Faire le portrait d'un saint
n'est pas un geste pictural anodin. Surtout pour ce "prêtre-peintre" qu'est
Furini, dans l'Italie catholique du 17ème siècle
encore pétrie de l'esprit de la Contre-Réforme.
Saint Jean l'Evangéliste est une des figures fondatrices
du mythe biblique et de l'histoire de la chrétienté :
martyre et rédacteur de l'Apocalypse, du quatrième
Evangile, il est souvent représenté par un ensemble
de conventions inscrites dans l'univers visuel collectif. Mais éphèbe
sensuel ou vieillard barbu, Saint Jean l'Evangéliste
reste l'homme des Ecritures.
Représenter un Saint, c'est aussi faire acte de dévotion
; et Furini fait de son oeuvre l'expression d'un rapport personnel à la
Foi. A la traditionnelle représentation symbolique du
saint, l'artiste substitue la force suggestive d'une simple posture
méditative, celle de l'auteur au travail : un livre aux
contours discrets et un encrier sont les seuls rappels de l'activité intellectuelle
de l'Evangéliste. C'est un Saint Jean enfant et vieillard à la
fois : grâce juvénile du visage, sensualité discrète
des contours, mais sérénité du sage, immobilité tranquille
de l'homme mûr. Furini choisit l'austérité d'une
gamme chromatique sombre : la silhouette du Saint fuit dans les
ténèbres de la toile ; jeux de clair-obscur qui
mettent en lumière le visage et l'avant bras d'un saint
au regard perdu dans d'impénétrables Mystères.
Ce que Furini veut donner à pressentir, c'est l'insaisissable
intimité du
rapport à Dieu, le regard intérieur du Saint.
Le manteau balafre et illumine la toile d'un pourpre profond.
Le drapé, charnelle cascade de lourds replis, structure
l'espace de la représentation et obsède le regard.
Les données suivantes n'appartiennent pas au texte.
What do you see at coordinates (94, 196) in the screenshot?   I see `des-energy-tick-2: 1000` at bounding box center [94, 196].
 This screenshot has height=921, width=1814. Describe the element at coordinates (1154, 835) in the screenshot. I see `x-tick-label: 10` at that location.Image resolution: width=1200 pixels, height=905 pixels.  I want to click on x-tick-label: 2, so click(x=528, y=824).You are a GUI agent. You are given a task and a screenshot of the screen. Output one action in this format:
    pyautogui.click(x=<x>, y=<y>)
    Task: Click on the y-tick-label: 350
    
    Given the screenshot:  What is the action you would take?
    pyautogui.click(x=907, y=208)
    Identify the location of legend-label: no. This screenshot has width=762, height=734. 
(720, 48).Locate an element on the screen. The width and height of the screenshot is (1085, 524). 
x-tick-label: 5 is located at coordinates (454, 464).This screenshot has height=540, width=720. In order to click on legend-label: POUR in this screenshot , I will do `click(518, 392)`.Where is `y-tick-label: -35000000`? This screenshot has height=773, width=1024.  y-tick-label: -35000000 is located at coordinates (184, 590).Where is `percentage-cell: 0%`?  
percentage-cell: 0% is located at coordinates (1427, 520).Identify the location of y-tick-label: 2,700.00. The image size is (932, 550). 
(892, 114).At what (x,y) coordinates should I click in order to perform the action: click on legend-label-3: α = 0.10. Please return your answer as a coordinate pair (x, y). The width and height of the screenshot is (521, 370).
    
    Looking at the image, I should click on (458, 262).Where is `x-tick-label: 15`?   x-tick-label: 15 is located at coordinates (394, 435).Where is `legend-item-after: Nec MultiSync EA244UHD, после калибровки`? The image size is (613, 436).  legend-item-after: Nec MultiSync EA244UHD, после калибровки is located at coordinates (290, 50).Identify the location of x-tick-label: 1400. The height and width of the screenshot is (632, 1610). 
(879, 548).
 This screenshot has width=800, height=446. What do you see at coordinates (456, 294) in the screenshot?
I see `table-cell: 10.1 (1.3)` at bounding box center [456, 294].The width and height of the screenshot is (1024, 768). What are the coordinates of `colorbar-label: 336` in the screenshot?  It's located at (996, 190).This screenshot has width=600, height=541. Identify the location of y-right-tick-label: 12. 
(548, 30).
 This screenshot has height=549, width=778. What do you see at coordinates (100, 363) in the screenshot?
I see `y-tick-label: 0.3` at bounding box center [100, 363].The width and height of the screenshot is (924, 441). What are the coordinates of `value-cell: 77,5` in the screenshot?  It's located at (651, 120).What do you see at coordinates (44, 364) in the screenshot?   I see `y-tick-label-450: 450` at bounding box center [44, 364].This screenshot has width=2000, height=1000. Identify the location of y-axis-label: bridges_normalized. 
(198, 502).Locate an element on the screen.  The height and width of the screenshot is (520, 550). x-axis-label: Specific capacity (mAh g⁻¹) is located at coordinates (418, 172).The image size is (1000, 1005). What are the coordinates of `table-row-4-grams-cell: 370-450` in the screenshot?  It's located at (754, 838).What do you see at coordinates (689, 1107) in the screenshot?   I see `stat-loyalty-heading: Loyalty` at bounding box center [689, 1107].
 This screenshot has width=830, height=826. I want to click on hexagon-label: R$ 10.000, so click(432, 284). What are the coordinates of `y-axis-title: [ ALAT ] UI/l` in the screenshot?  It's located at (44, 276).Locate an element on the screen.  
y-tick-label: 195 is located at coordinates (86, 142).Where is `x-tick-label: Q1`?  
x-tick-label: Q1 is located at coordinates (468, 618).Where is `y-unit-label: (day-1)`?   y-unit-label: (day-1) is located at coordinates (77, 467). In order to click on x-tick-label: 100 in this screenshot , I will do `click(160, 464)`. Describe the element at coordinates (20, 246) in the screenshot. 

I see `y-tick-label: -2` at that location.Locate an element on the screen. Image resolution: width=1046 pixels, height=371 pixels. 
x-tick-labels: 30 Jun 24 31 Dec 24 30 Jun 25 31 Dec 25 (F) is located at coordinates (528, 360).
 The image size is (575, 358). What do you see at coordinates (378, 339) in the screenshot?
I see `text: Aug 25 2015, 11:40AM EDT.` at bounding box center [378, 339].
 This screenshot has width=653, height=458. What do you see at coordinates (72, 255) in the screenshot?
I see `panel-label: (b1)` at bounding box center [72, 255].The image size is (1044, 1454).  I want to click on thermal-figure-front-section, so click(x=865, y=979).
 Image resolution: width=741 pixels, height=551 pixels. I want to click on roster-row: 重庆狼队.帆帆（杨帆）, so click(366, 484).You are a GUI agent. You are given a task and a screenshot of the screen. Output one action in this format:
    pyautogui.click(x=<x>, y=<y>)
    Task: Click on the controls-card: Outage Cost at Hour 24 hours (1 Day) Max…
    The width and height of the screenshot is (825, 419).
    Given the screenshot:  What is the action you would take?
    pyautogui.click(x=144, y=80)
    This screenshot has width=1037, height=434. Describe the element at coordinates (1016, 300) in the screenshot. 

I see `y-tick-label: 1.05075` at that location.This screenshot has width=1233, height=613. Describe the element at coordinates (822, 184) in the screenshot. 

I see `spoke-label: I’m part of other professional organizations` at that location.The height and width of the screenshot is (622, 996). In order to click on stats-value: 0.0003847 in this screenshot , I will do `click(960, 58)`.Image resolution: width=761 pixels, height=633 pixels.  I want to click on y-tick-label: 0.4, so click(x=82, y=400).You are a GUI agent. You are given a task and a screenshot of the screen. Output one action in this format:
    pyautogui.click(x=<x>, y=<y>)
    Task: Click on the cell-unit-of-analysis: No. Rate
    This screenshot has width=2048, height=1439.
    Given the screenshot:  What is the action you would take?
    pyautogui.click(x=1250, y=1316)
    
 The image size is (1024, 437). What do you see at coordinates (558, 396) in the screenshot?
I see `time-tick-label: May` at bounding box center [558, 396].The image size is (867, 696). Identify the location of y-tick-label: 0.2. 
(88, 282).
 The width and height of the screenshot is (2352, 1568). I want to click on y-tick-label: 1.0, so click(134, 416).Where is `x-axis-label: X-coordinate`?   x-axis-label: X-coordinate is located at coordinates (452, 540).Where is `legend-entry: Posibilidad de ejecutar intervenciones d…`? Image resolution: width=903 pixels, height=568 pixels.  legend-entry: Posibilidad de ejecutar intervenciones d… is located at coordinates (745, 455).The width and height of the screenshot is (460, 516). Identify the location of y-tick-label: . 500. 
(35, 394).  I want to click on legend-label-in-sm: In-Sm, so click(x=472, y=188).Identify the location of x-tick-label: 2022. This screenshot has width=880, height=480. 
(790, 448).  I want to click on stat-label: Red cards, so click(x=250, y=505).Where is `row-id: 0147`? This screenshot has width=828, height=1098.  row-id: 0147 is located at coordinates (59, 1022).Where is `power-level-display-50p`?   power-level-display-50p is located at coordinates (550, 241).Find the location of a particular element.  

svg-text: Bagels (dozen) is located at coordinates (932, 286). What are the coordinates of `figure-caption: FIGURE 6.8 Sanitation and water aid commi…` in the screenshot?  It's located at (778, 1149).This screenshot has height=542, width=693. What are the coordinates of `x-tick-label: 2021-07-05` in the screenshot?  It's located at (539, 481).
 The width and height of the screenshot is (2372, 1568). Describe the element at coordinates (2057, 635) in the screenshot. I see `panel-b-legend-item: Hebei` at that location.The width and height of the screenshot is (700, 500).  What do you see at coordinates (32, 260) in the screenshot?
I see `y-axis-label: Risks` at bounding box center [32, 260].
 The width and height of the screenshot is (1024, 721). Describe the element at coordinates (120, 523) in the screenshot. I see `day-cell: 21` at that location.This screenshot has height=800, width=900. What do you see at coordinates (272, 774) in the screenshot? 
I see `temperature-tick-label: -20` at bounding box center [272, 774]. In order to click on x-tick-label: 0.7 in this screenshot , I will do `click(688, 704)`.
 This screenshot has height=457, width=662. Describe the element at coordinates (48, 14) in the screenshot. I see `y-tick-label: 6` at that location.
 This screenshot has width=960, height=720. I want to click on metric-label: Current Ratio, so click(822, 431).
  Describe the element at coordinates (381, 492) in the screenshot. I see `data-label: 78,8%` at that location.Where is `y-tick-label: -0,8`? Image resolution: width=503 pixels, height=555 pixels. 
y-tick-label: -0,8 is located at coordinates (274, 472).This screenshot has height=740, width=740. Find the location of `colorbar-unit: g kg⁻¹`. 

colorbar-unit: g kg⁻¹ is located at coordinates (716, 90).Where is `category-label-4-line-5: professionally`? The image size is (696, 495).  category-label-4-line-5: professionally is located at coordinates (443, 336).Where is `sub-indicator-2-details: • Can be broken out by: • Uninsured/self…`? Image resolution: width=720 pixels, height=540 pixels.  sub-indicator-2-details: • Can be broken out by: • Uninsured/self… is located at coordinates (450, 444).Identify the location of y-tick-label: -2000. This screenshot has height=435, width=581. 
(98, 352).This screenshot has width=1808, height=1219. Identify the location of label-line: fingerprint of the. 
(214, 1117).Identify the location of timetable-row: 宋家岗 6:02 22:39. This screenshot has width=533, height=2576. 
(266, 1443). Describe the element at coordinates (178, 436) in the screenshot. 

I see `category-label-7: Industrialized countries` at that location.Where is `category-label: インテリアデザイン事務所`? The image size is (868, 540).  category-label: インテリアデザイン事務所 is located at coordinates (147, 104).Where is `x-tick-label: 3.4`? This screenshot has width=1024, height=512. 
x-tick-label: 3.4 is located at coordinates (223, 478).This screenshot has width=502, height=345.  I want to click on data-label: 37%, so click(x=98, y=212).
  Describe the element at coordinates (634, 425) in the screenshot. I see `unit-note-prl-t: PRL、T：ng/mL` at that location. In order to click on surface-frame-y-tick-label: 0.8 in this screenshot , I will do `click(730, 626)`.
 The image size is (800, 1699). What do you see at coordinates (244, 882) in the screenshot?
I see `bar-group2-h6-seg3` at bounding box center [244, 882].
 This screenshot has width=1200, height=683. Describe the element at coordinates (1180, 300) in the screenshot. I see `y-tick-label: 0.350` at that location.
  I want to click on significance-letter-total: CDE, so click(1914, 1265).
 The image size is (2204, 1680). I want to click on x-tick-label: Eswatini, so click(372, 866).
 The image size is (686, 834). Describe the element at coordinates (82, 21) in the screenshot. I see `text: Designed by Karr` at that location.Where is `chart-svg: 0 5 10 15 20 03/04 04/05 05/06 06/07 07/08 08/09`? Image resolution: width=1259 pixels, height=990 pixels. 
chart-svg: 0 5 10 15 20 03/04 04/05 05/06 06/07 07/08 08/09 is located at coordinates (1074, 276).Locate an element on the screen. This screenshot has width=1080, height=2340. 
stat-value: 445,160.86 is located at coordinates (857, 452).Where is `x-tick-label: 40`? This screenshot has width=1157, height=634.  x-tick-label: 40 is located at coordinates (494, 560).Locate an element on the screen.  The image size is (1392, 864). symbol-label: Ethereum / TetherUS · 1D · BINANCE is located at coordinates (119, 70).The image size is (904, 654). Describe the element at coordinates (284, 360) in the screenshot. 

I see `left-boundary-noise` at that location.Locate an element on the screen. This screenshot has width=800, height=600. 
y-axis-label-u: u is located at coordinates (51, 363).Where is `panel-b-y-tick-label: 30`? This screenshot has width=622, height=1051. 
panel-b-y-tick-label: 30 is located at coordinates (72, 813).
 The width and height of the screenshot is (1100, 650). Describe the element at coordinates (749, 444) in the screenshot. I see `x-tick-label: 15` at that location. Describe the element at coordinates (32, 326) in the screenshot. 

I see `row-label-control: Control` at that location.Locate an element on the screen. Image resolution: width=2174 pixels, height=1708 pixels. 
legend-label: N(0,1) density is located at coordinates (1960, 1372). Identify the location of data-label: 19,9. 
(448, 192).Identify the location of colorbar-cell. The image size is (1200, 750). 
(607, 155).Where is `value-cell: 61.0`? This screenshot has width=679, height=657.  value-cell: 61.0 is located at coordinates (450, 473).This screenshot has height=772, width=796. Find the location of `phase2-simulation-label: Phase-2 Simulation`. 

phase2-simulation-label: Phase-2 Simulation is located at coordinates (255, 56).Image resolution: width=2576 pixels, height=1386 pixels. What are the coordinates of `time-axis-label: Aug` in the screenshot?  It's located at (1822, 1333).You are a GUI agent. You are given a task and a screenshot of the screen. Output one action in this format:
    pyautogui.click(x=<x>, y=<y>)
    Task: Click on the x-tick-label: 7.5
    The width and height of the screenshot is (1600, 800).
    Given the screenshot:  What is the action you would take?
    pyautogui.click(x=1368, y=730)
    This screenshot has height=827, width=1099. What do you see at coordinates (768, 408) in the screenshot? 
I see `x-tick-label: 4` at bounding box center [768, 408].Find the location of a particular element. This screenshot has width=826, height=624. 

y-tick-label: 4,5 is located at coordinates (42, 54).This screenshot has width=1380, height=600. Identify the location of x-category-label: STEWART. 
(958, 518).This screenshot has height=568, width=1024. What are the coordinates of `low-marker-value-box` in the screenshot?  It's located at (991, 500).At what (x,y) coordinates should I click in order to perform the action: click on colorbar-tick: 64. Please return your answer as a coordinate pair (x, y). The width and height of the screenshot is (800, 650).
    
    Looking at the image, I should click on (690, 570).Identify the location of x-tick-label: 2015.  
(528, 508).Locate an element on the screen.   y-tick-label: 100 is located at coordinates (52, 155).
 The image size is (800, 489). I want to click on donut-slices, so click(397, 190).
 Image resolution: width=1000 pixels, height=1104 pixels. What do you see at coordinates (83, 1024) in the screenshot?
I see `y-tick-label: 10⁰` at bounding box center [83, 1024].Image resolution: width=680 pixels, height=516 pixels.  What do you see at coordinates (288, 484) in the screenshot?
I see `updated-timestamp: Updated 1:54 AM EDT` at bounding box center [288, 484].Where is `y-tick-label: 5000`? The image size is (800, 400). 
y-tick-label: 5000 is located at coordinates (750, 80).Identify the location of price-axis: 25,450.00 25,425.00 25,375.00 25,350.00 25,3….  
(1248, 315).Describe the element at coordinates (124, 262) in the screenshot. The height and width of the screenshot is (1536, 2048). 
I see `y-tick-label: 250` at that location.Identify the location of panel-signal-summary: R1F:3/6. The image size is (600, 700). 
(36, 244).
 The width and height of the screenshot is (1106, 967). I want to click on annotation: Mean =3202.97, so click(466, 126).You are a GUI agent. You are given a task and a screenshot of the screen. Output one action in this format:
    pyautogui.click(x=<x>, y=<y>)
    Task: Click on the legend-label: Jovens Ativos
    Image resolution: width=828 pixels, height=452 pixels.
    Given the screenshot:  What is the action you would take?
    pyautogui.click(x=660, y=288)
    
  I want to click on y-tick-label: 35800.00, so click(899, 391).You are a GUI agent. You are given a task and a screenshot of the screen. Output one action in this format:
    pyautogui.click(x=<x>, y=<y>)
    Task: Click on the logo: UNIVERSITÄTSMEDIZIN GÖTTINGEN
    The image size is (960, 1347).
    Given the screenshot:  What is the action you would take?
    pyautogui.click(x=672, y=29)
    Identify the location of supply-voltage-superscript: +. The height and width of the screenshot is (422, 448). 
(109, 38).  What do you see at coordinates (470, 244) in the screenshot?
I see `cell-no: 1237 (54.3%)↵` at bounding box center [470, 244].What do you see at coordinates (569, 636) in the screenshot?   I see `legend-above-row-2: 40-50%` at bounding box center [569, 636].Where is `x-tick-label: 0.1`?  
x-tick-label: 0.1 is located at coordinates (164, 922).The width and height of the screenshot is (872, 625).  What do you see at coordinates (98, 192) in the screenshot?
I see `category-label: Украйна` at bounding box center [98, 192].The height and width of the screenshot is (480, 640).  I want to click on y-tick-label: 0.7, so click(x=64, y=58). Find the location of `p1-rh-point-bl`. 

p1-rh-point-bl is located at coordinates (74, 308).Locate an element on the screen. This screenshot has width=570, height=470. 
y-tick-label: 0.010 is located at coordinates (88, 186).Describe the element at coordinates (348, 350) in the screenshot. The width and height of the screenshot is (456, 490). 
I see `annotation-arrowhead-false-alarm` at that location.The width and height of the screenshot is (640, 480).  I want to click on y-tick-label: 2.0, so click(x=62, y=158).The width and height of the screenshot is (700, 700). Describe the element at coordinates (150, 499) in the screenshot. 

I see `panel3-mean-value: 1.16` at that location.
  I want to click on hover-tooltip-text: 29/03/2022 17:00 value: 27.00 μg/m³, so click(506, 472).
Le drapé couvre et découvre, voile le corps et
dévoile l'âme du Saint: la visibilité massive,
l'élan plastique et mystique du vêtement le dérobent
aux regards, suggèrent un autre corps. Le corps du Christ,
corps dénudé, sujet de l'adoration du Saint et
du croyant . C'est le sacré que le drapé, source
ardente, présente ; le sacré, ou l'ineffable
sentiment du divin. Le drapé éloquent, à la
plasticité expressive, est l'instrument d'une révélation.